- _Collected data_
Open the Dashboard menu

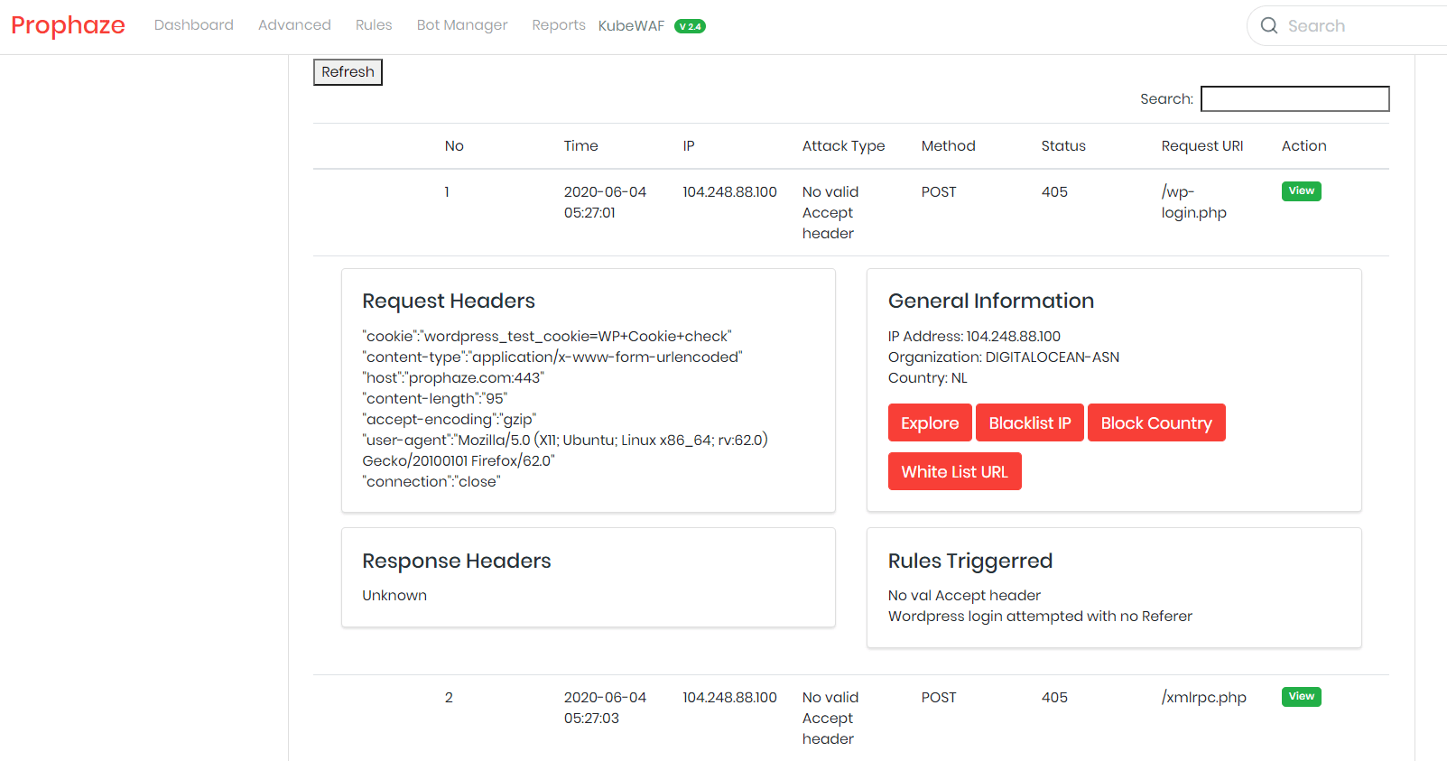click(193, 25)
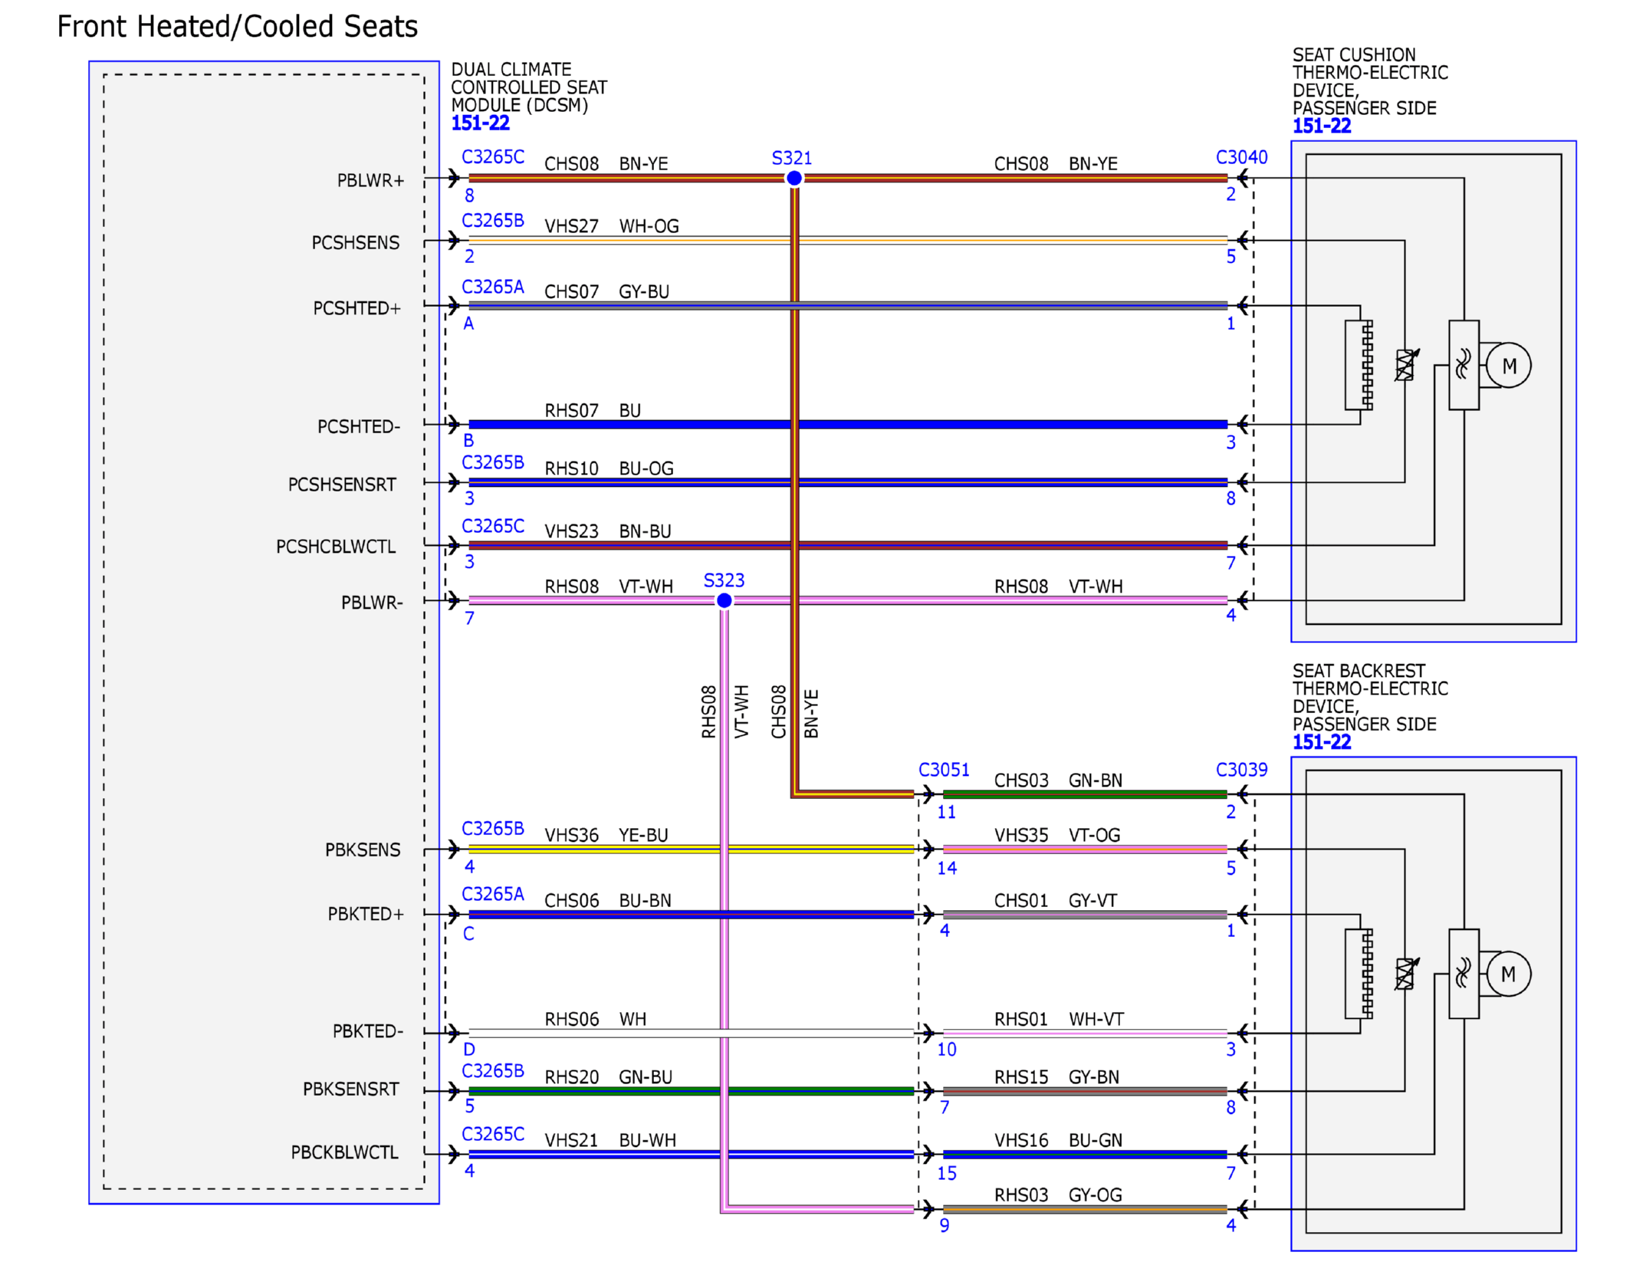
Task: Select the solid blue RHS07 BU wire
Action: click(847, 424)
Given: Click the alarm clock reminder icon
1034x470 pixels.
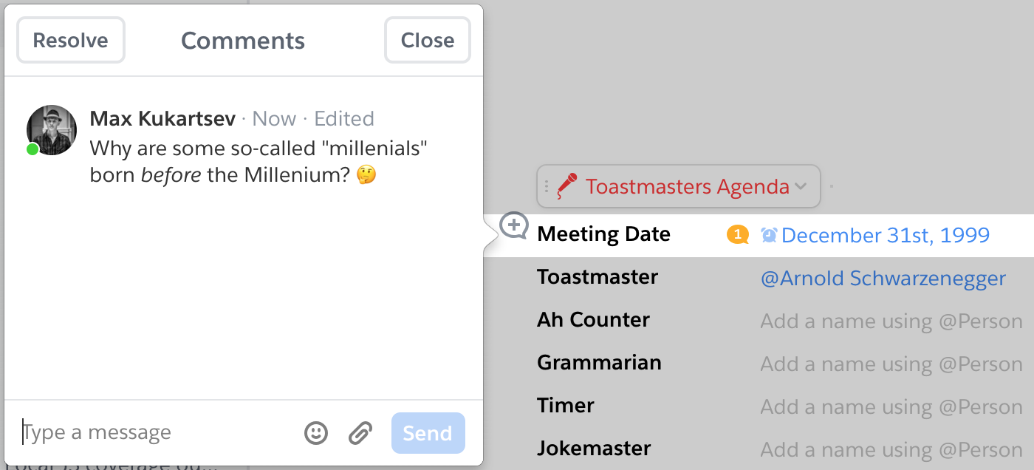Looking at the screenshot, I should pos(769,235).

- _TASK STATEMENT_
Print the records verbatim, without pictures.

- _SOLUTION FOR THIS TASK_
Open the Dashboard menu

click(193, 25)
Task: Select the solid blue RHS07 BU wire
Action: click(847, 424)
Given: Click the alarm clock reminder icon
1034x470 pixels.
Looking at the screenshot, I should pos(769,235).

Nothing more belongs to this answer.